Analysis Finds Graduation Rates Moving Up
Strong signs of improvement on graduation
For more than two years, average Americans have followed reports on unemployment, the housing market, commodity prices, consumer confidence, and the daily fluctuations of the markets for signals that the economy has finally, and firmly, entered a period of renewed growth and stability. So too have education-watchers been on the lookout, for the better part of a decade, for signs of an educational recovery.
At the heart of the reform agenda lie commitments to combat the U.S. dropout crisis and propel the nation’s schools and its economy at full speed into the 21st century, by ensuring that all students have a chance to earn a meaningful diploma that prepares them for further education and training and a successful adult life. The administrations of George W. Bush and Barack Obama have espoused such goals, as have major philanthropies, leading nonprofit organizations, prominent business leaders, and state and district policymakers from coast to coast. Even with this high-profile attention and a host of new policy efforts, gaining traction on graduation has been frustratingly difficult.
That is, perhaps, until now.
A new analysis of high school completion from the Editorial Projects in Education Research Center finds that the national graduation rate stands at 71.7 percent for the class of 2008, the most recent year for which data are available. The highest level of graduation for the nation’s public high schools since the 1980s, this result also marks a significant turnaround following two consecutive years of declines and stagnation.
The research center calculates graduation rates for the nation, states, and every public school district in the country using the Cumulative Promotion Index (CPI) method and data from the U.S. Department of Education’s Common Core of Data.

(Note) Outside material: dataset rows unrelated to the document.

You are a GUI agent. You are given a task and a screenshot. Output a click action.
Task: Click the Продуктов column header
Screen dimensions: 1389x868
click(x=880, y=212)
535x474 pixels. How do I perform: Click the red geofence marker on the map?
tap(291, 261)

Despite such clear indications of progress, the fact is that too many students continue to fall through the cracks of America’s high schools. We project that, nearly 1.2 million students from this year’s high school class will fail to graduate with a diploma. That amounts to 6,400 students lost each day of the year, or one student every 27 seconds.
A Class Portrait
A detailed snapshot of results reveals two patterns that speak as much to public education’s past as its future. The graduation-rate recovery evident in the broadest national statistics is shared widely, across demographic groups. Even those substantial strides, however, have done little to close the historical disparities that define graduation gaps along the lines of race, gender, and geography.

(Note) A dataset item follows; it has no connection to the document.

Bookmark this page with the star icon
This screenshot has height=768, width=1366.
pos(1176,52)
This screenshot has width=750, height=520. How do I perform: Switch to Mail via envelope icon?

The overall graduation rate for public high school students jumped nearly 3 percentage points from 2007 to 2008, more than offsetting the nationwide declines of the previous two years. Each major racial and ethnic group also posted gains of at least 2 percentage points, with African-American students improving most rapidly.
The nation’s graduation rate rose by 6.1 percentage points over all of the past decade. During the same period, the black-white graduation gap narrowed by 2 points, owing to the more rapid progress made by African-Americans. Because improvement for whites outpaced that of other groups, though, the gaps between Native Americans and whites and between Latinos and whites have widened somewhat since 1999.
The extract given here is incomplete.